◆ Provided entries ◆
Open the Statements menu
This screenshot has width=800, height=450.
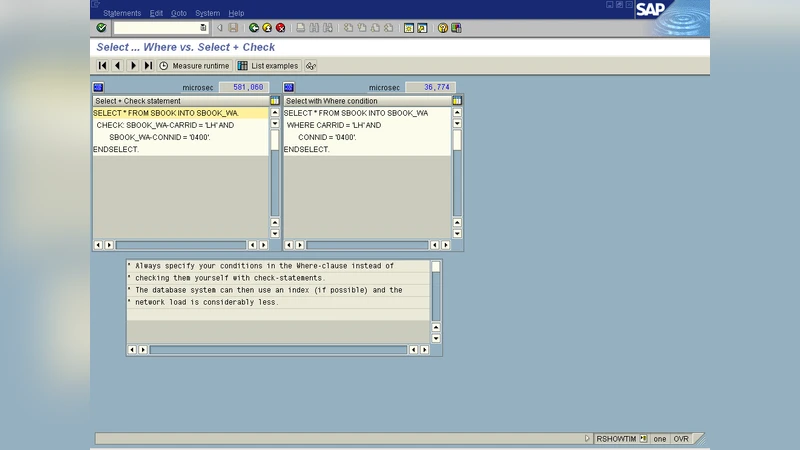click(122, 13)
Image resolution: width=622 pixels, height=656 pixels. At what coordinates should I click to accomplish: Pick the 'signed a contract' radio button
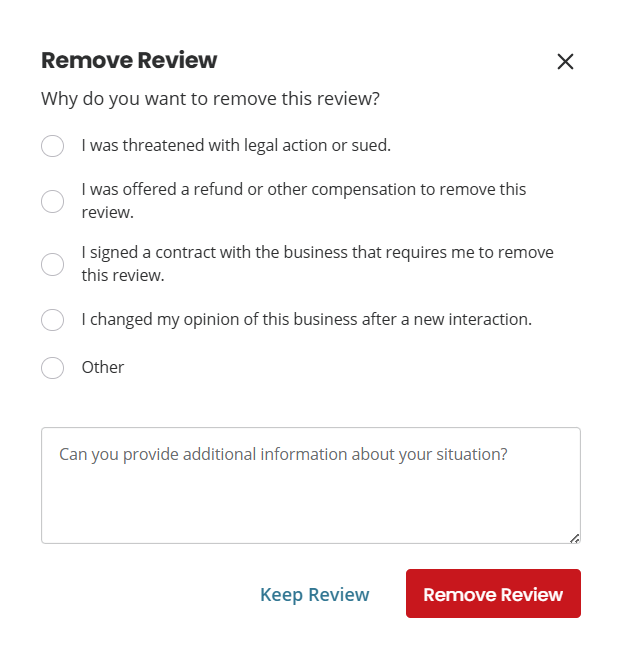tap(52, 264)
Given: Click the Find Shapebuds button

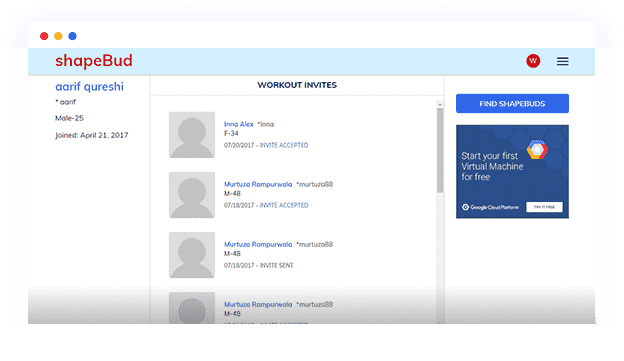Looking at the screenshot, I should [512, 104].
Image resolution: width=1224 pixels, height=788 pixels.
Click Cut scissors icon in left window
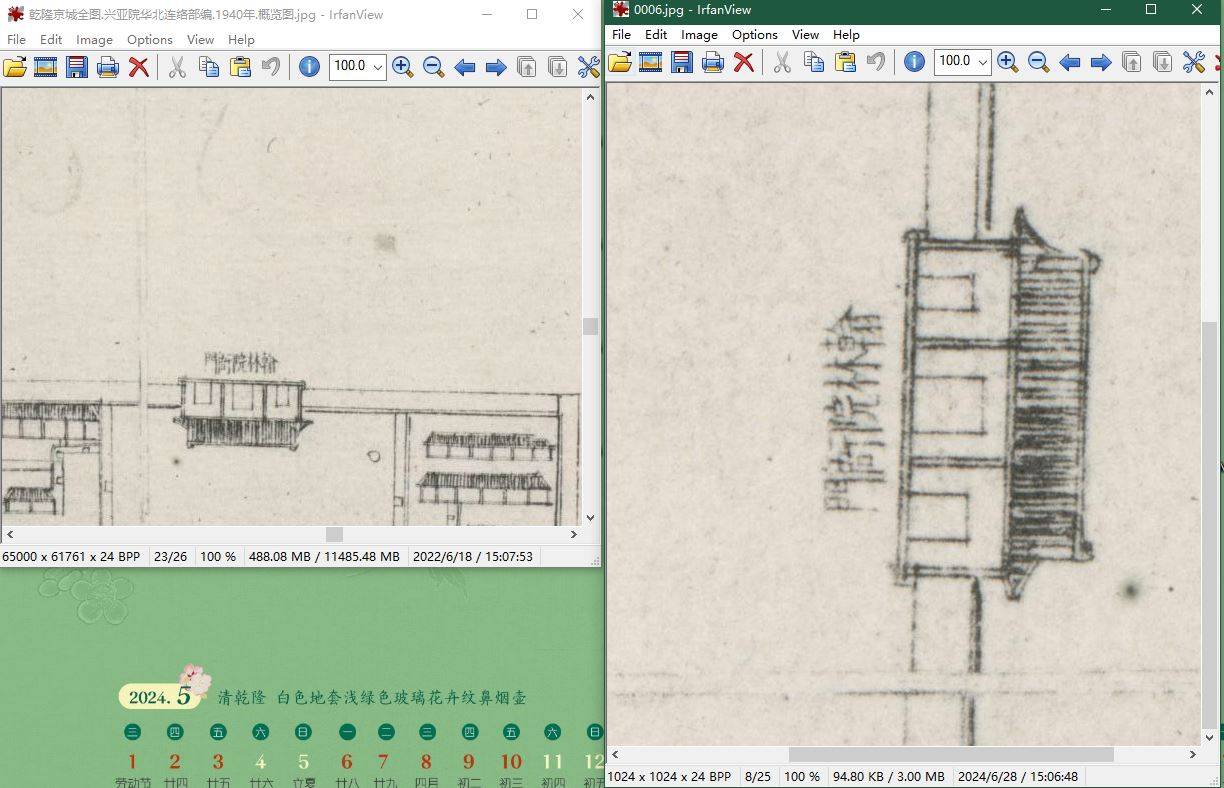(x=177, y=67)
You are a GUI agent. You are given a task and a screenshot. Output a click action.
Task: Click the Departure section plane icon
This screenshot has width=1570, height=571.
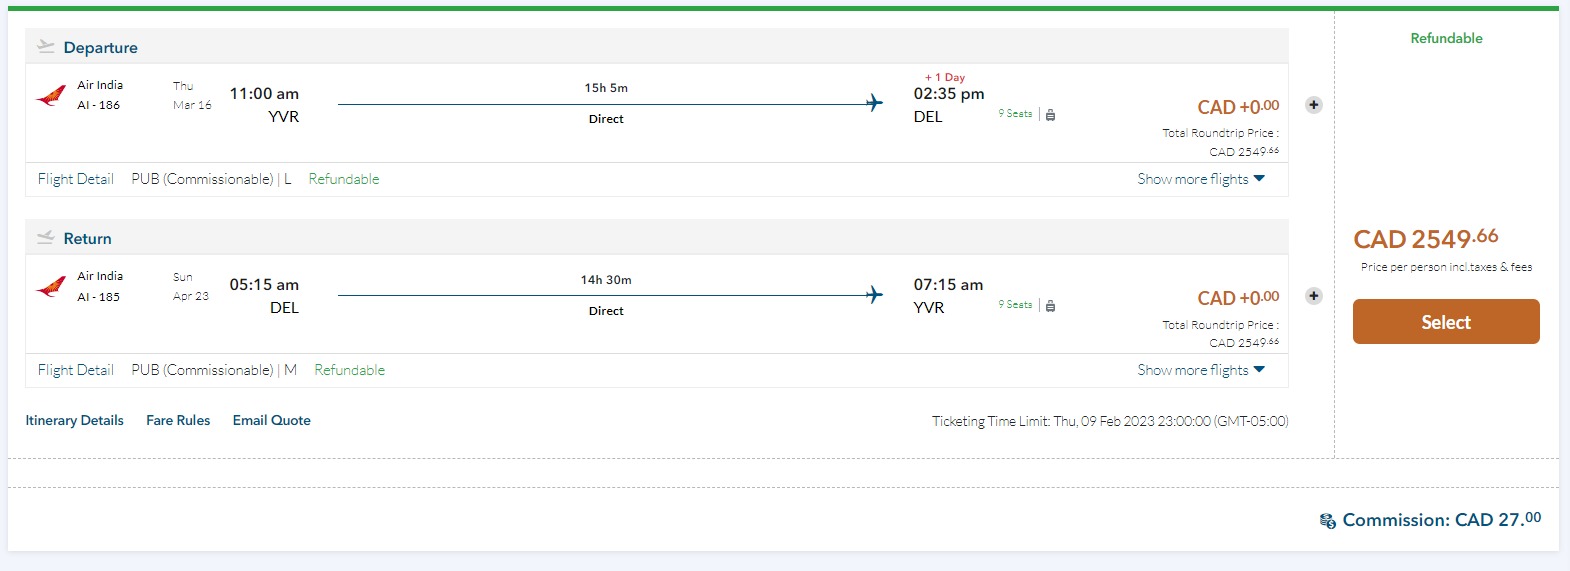tap(46, 47)
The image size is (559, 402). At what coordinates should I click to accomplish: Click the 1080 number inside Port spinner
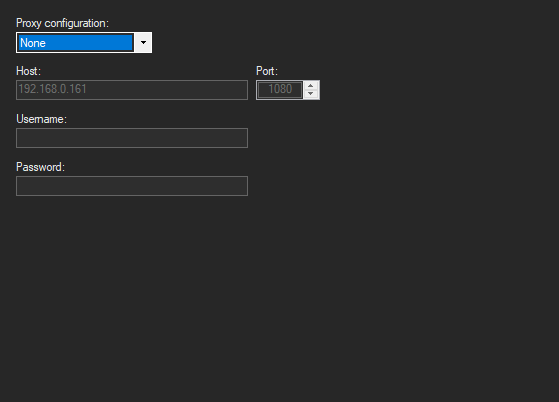[280, 89]
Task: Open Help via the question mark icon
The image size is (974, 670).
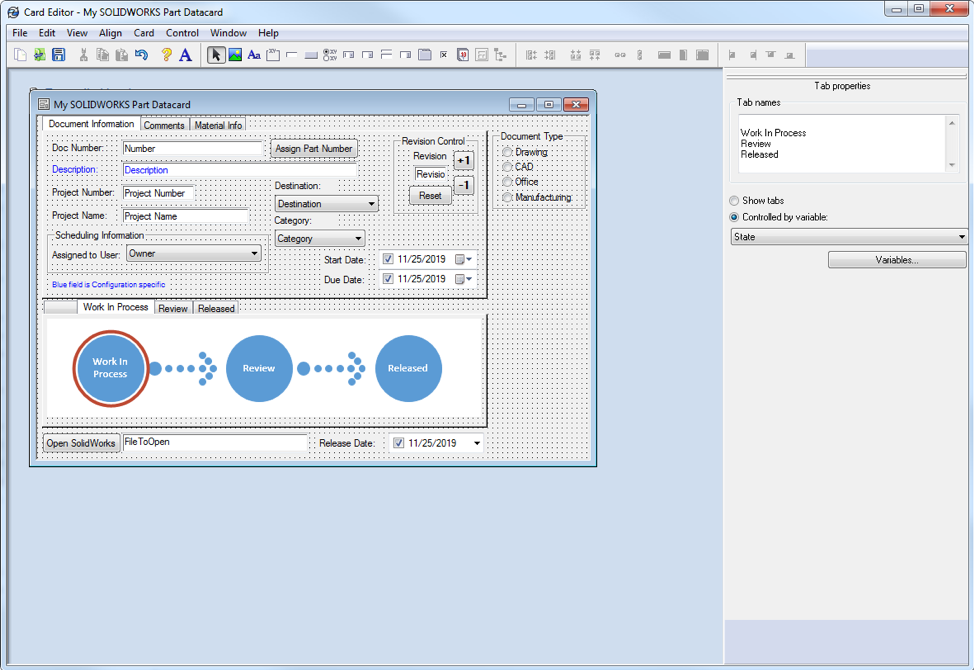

◆ What needs to be done ◆
Reproduce the whole listing above word for word, line by line, leaving out the pictures.

◆ Response ◆
Open the Statements menu
This screenshot has width=800, height=450.
click(122, 13)
Image resolution: width=622 pixels, height=656 pixels. At what coordinates should I click to accomplish: Pick the 'signed a contract' radio button
tap(52, 264)
Given: Click the Find Shapebuds button

Looking at the screenshot, I should [512, 104].
Image resolution: width=1224 pixels, height=788 pixels.
Click Cut scissors icon in left window
(x=177, y=67)
You are a GUI agent. You are given a task and a screenshot. Output a click action.
Task: Click the Departure section plane icon
This screenshot has width=1570, height=571.
tap(46, 47)
The image size is (559, 402). At what coordinates should I click to accomplish: Click the 1080 number inside Port spinner
[280, 89]
Task: Open Help via the question mark icon
The image size is (974, 670).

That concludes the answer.